Enhancement of uranium recovery from seawater using amidoximated polymer gel synthesized from radiation-polymerization and crosslinking of acrylonitrile and methacrylic acid monomers

Abstract

The amidoximated polymer gel for uranium recovery from natural seawater was successfully synthesized from radiation-polymerization and crosslinking of acrylonitrile (AN) and methacrylic acid (MAA) monomers with N,N’-Methylene bisacrylamide (MBA) as the crosslink agent. The optimum condition to prepare the polymer gel is: the gamma ray dose of 40 kGy, the AN:MAA ratio of 80:20, and the crosslink agent concentration of 8 g/L. The polymer gel can be reused for at least 8 times without significant performance decrease. The kinetic of seawater absorption by the adsorbent was quite rapid, reaching the equilibrium swelling ratio of approximately 250% in about 30 min.
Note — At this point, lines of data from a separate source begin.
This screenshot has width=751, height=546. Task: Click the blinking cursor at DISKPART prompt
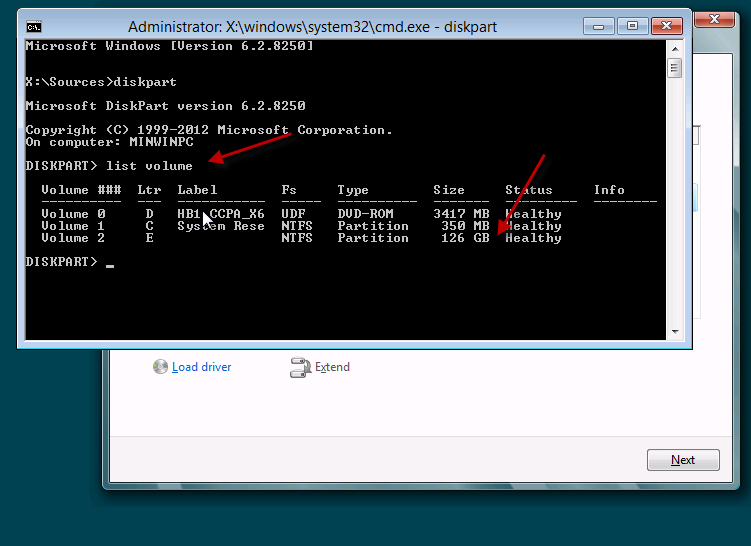[110, 264]
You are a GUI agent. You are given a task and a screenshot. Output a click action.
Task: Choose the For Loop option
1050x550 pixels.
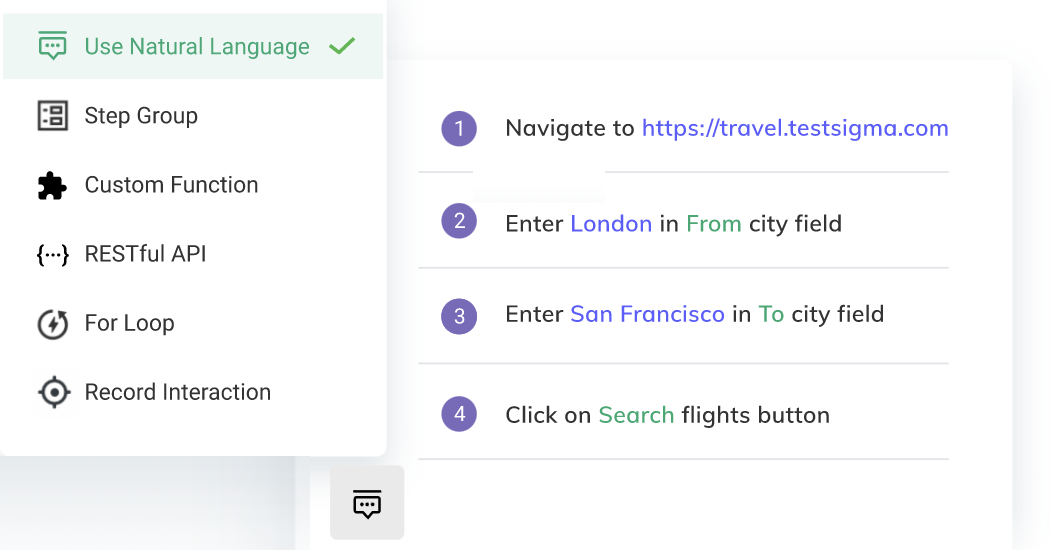pyautogui.click(x=129, y=323)

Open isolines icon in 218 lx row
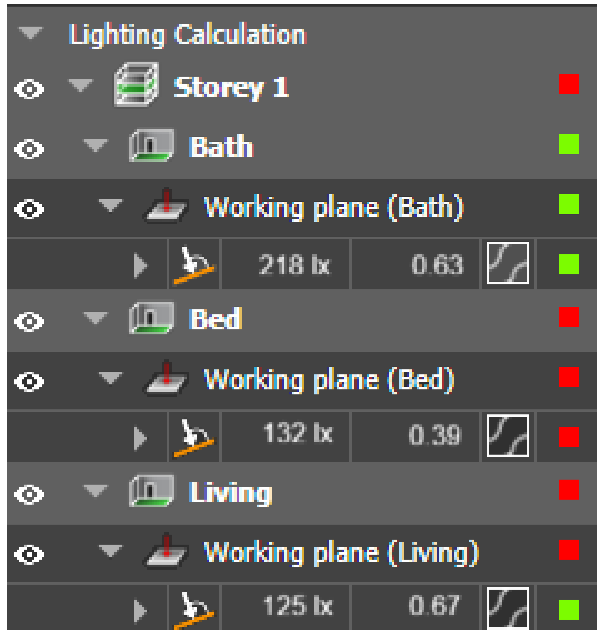(508, 263)
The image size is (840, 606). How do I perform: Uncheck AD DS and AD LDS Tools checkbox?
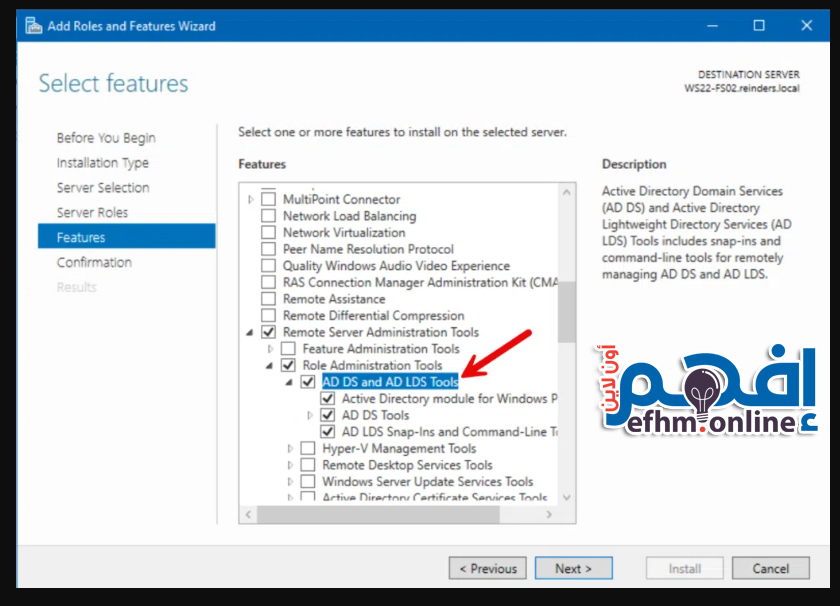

By submersion of this polymer gel in the seawater sample with only 300 and 840 ppb of added uranium for 4 weeks, the adsorption capacity reached as much as 6.96 and 9.64 mg/g, respectively. By submersion of this polymer gel in the seawater sample with 30 and 2140 ppm of added uranium for 1 week, the adsorption capacity reached as much as 334 and 409 mg/g, respectively. This high-efficiency amidoxime polymer gel offers a possibility of being utilized as a seawater uranium recovery agent on an industrial scale. Suitable elution conditions to minimize mass loss as well as suitable locations with clear seawater and no algae growth will need to be identified. Moreover, the research outcome presents a novel environmental remediation process to adsorb uranium ions released into seawater following a nuclear accident.